> **과제 요구사항**
아래 FrozenLake 정책 반복 코드에서 정책 평가 단계의 반복은 어떤 조건에서 멈추나요?

====== 발췌 본문

3-2 FrozenLake에서 정책 반복

In [1]:
import gymnasium as gym
import numpy as np

In [None]:
def policy_iteration(env, gamma=0.9):
    V = np.zeros(env.observation_space.n)  # Initialize value function to zeros
    #pi = [0 for i in range(env.observation_space.n)]  # Initialize policy to zeros
    pi = np.zeros(env.observation_space.n) # Initialize policy to zeros
    while True:
        # E (policy evaluation)
        while True: 
            delta = 0  # Track maximum change in value
            for state in range(env.observation_space.n):  # For each state
                action = pi[state]  # Action from current policy
                state_prob, next_state, reward, done = env.P[state][action][0]
                # Update value using Bellman equation
                v = reward + gamma * V[next_state]
                # Update maximum change
                delta = max(delta, abs(v - V[state]))
                V[state] = v  # Update value function
            # Stop when value function changes very little
            if delta < 1e-8:
                break

        # I (Policy improvement)
        policy_stable = True
        for state in range(env.observation_space.n):
            old_action = pi[state]
            q = np.zeros(env.action_space.n)
            # Choose the action with the highest value
            for action in range(env.action_space.n):
                state_prob, next_state, reward, done = env.P[state][action][0]
                q[action] = reward + gamma * V[next_state]
            pi[state] = np.argmax(q)
            if old_action != pi[state]:
                policy_stable = False
        if policy_stable:
            break
    return V, pi

env = gym.make('FrozenLake-v1', render_mode='ansi', is_slippery=False)
V, pi = policy_iteration(env)
print('최적정책\n', pi.astype(int).reshape(4,4))
print('최적 가치함수\n', np.round(V.reshape(4,4),4))


최적정책
 [[1 2 1 0]
 [1 0 1 0]
 [2 1 1 0]
 [0 2 2 0]]
최적 가치함수
[[0.5905, 0.6561, 0.729 , 0.6561],
 [0.6561, 0.    , 0.81  , 0.    ],
 [0.729 , 0.81  , 0.9   , 0.    ],
 [0.    , 0.9   , 1.    , 0.    ]]

============
====== 제공 자료

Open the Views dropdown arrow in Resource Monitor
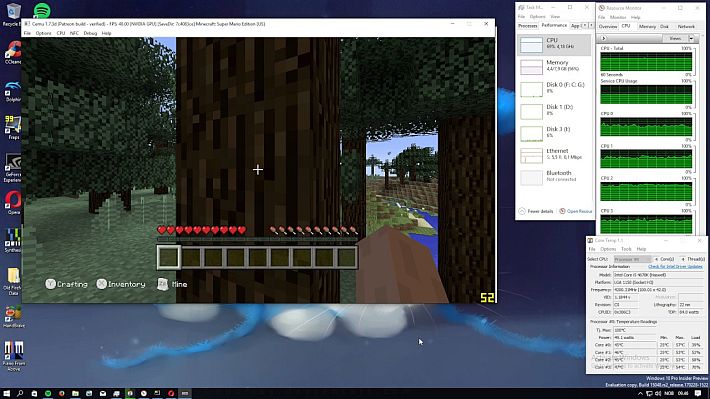 pyautogui.click(x=691, y=38)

============

> **완성된 과제**
가치 함수의 최대 변화량인 delta가 1e-8보다 작아지면 멈춥니다.